* [Excerpt to read]
○ ○ ○

Zuppa di Fagioli Borlotti: A Comforting Italian Bean Soup
Zuppa di Fagioli Borlotti
Equipment
- Equipment Needed: Large pot, wooden spoon, knife, cutting board, measuring cups and spoons, immersion blender (optional).
Ingredients
- Ingredients
- 2 cups Borlotti beans dried or canned; if using dried, soak them overnight
- 2 tablespoons olive oil
- 1 medium onion chopped
- 2 garlic cloves minced
- 2 medium carrots diced
- 2 celery stalks diced
- 1 can 14 oz diced tomatoes (or 2 fresh tomatoes, chopped)
- 4 cups vegetable broth or chicken broth
- 1 bay leaf
- 1 teaspoon dried thyme
- Salt and pepper to taste
- Fresh parsley chopped (for garnish)
- Grated Parmesan cheese optional, for serving
Instructions
- Method
- Step 1: Prepare the Beans
- If you're using dried Borlotti beans, soak them overnight in plenty of water. Drain and rinse them before cooking. If using canned beans, simply drain and rinse them to remove excess sodium.

○ ○ ○

* [Information supplied]
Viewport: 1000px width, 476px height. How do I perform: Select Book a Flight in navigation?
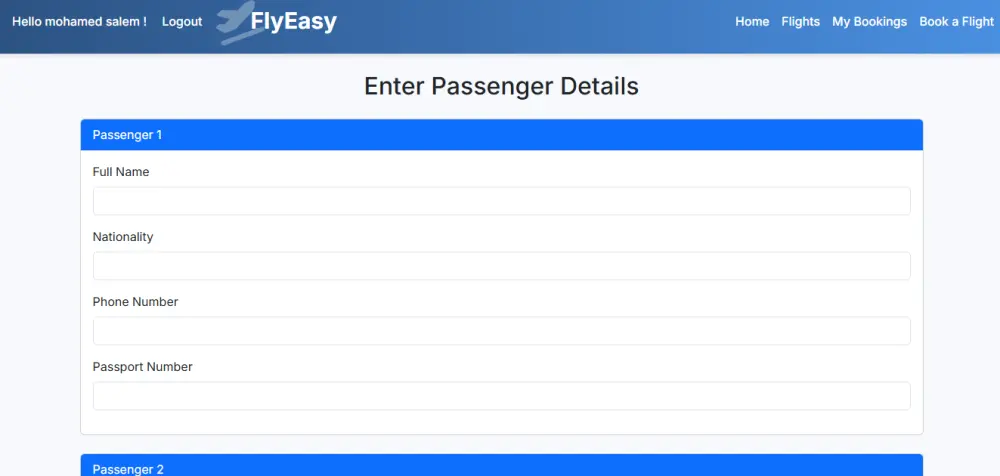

○ ○ ○

* [What to work on] Continue the Borlotti bean soup recipe that opens this page, beginning after its final sentence about draining and rinsing canned beans.

* [The reply]
- Step 2: Sauté the Vegetables
- In a large pot, heat the olive oil over medium heat. Add the chopped onion and sauté until translucent, about 5 minutes. Then, add the minced garlic, diced carrots, and diced celery, cooking for an additional 5-7 minutes until the vegetables soften.
- Step 3: Add Tomatoes and Beans
- Stir in the diced tomatoes, along with the soaked (or canned) Borlotti beans. Mix well to combine all the ingredients.
- Step 4: Add Broth and Seasonings
- Pour in the vegetable broth, add the bay leaf, and sprinkle in the dried thyme. Bring the mixture to a boil, then reduce the heat to low. Simmer the soup for about 1 hour, or until the beans are tender (if using dried beans, it may take longer).
- Step 5: Blend (Optional)
- After the beans are tender, you can use an immersion blender to puree some of the soup for a creamier texture while leaving some beans whole for added texture. This step is optional and depends on your texture preference.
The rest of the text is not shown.